需求背景:
我們將女生主動和男生建立聯繫定義爲女生打招呼,app中女生打招呼的方式有兩種:主動發起文字聊天和主動發起音視頻聊天。這些數據的採集通過在應用程序中增加埋點,最終成爲日誌文件保存在服務器上。日誌內容如下:
文字聊天,日誌文件 social_talklist_im_2020-06-23.log,內容示例如下:
2020-06-23 23:59:44,10.3.1.32,[8988487,9050759]
2020-06-23 23:59:47,10.3.1.32,[9016540,8946882]
2020-06-23 23:59:47,10.3.1.32,[9011059,9050680]
後兩段內容含義是 發起文字聊天的女生uid和接收文字消息的男生uid。
音視頻聊天,日誌文件 social_talklist_video_2020-06-23.log,內容示例如下:
2020-06-23 23:59:33,10.3.1.34,["8935739",8808419]
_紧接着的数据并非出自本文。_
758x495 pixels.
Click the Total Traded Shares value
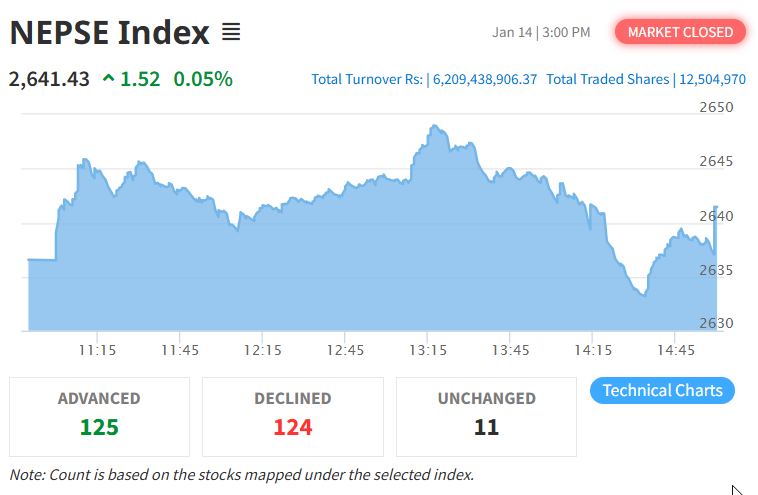point(712,79)
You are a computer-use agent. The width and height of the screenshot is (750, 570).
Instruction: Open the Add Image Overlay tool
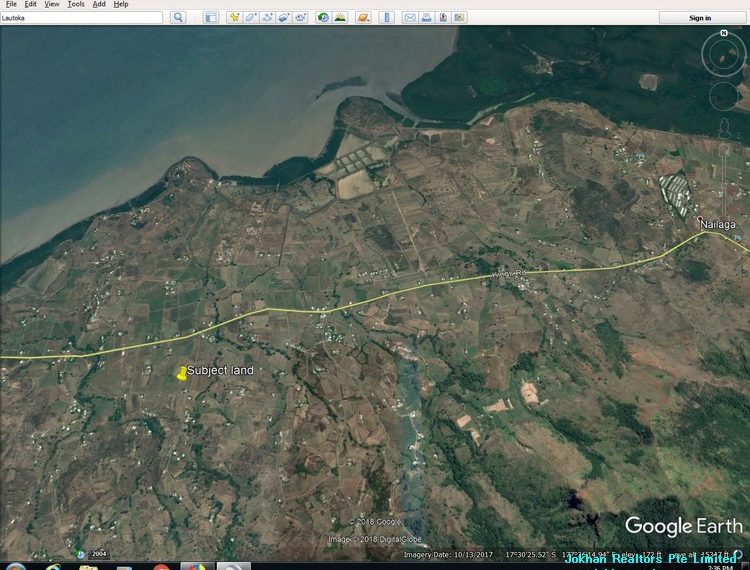(284, 17)
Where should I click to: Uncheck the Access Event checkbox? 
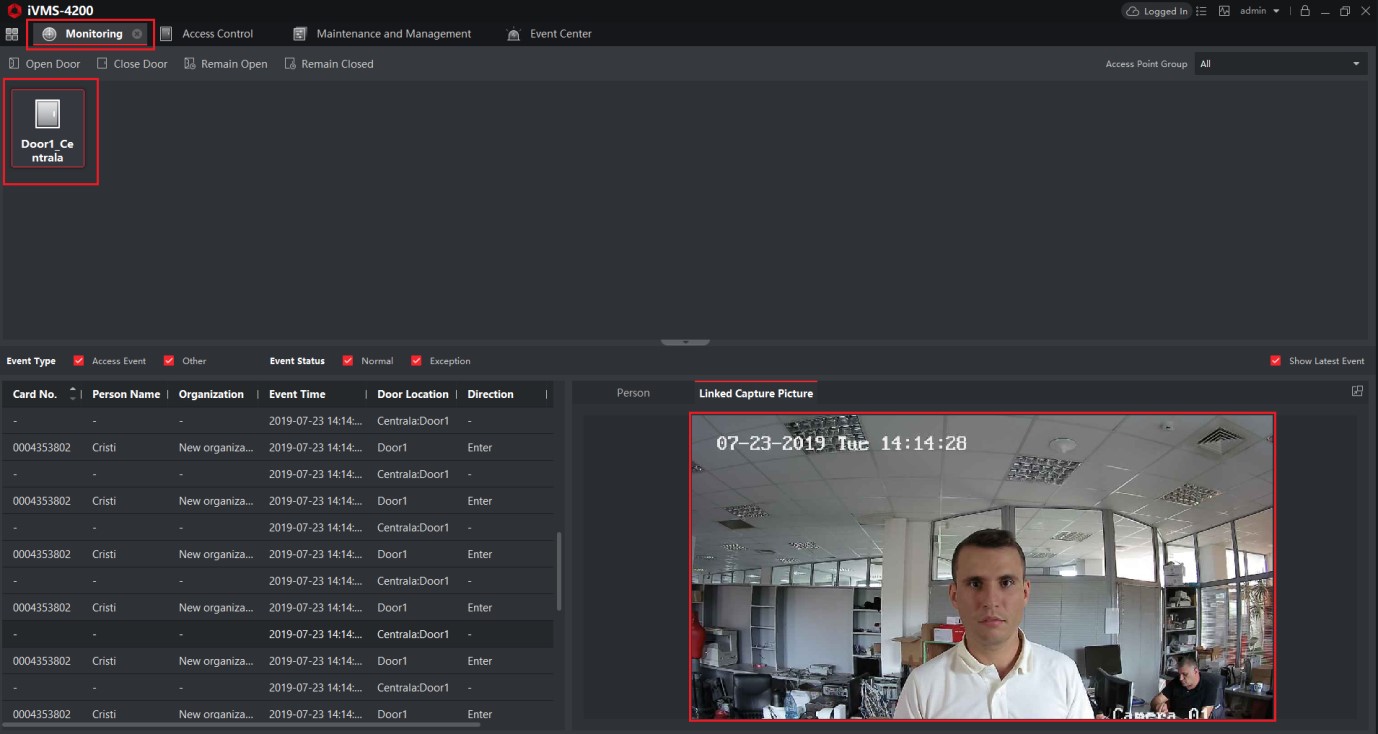pyautogui.click(x=79, y=361)
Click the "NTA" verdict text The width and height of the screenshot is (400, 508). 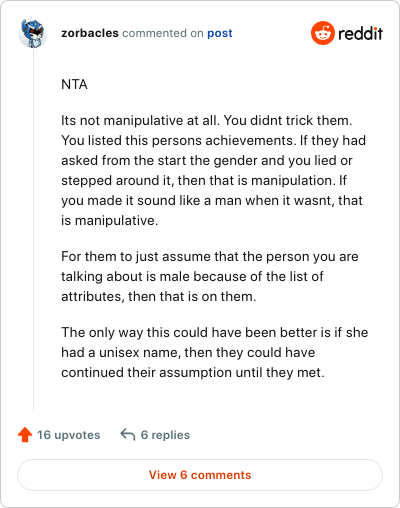pos(74,84)
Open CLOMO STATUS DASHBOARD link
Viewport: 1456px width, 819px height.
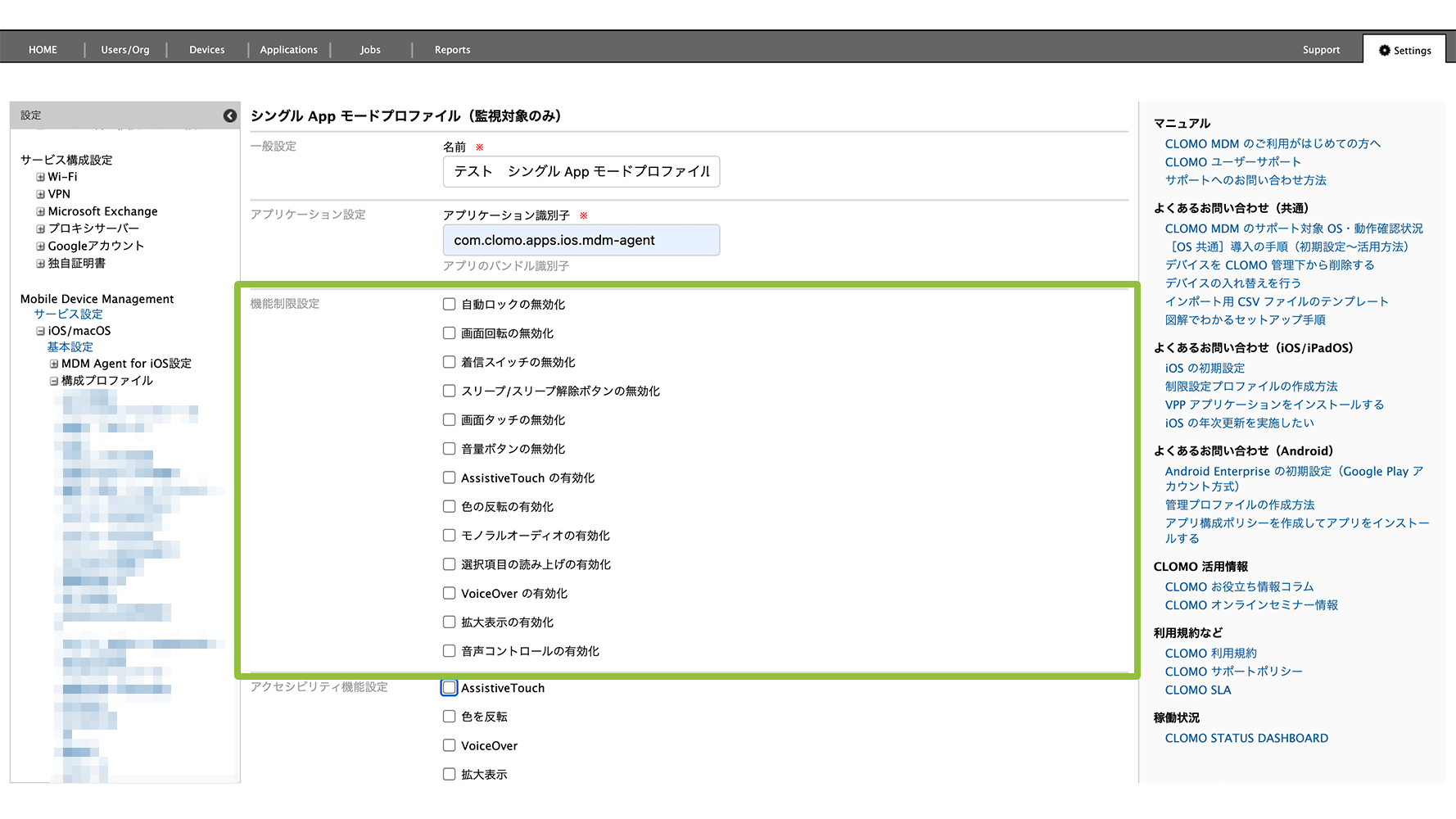point(1246,738)
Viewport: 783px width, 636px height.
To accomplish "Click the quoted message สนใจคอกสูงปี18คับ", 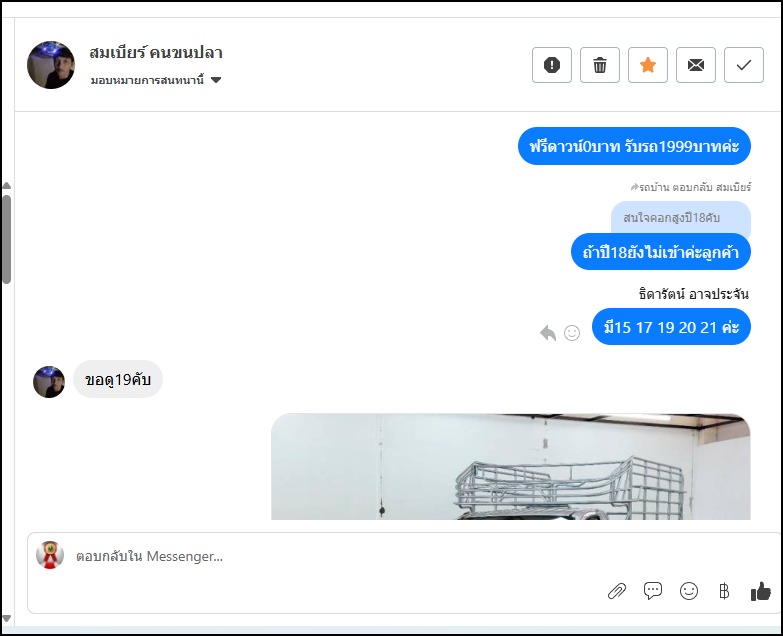I will 671,218.
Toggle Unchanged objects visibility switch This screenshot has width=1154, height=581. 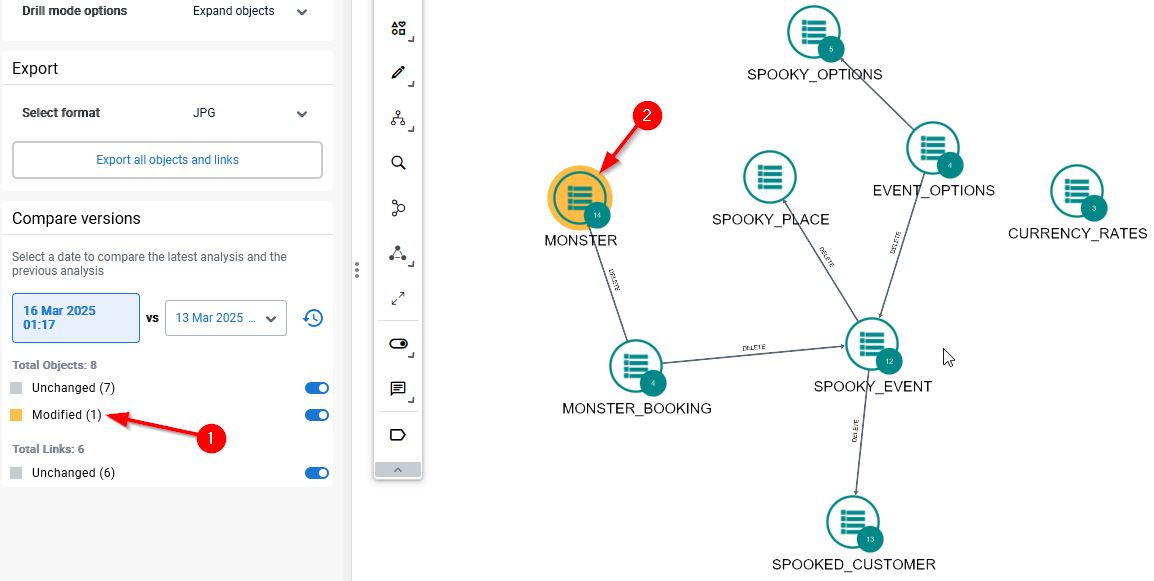pyautogui.click(x=316, y=388)
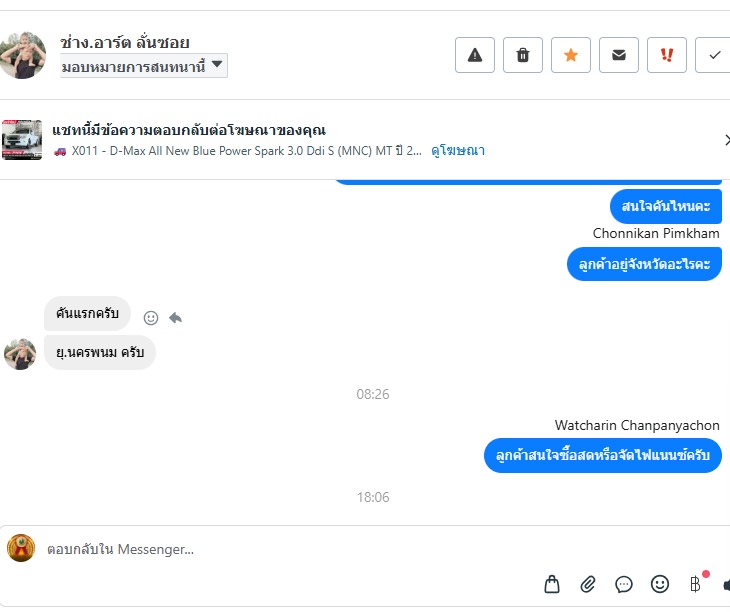730x612 pixels.
Task: Flag conversation with red exclamation icon
Action: (x=667, y=55)
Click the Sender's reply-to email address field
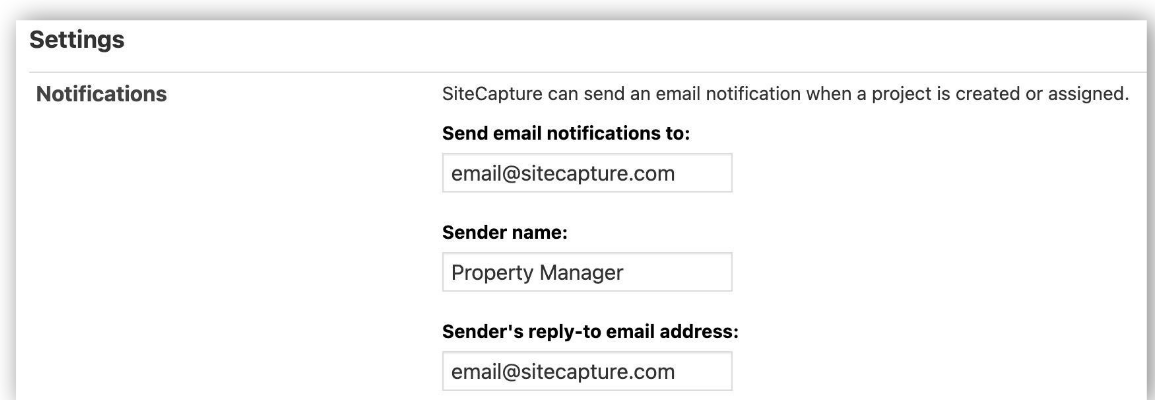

2020-06-23 23:59:55,10.3.1.20,["9037381",9050732]
需求是,以指定公會爲例,統計該公會某一天通過文字打招呼的女生數量,人均打招呼的次數,打招呼的男生數量等數據
分析:
hive的 sql on hadoop 首先需要我們有一個csv格式的文件,我們可以將他導入到hive表中,通過sql語句自動生成hadoop的mapreduce任務執行。
csv文件從那裏來?我們首先需要將日誌文件上傳到hdfs文件系統。寫一個只有map的mapreduce程序,將日誌文件解析成csv文件。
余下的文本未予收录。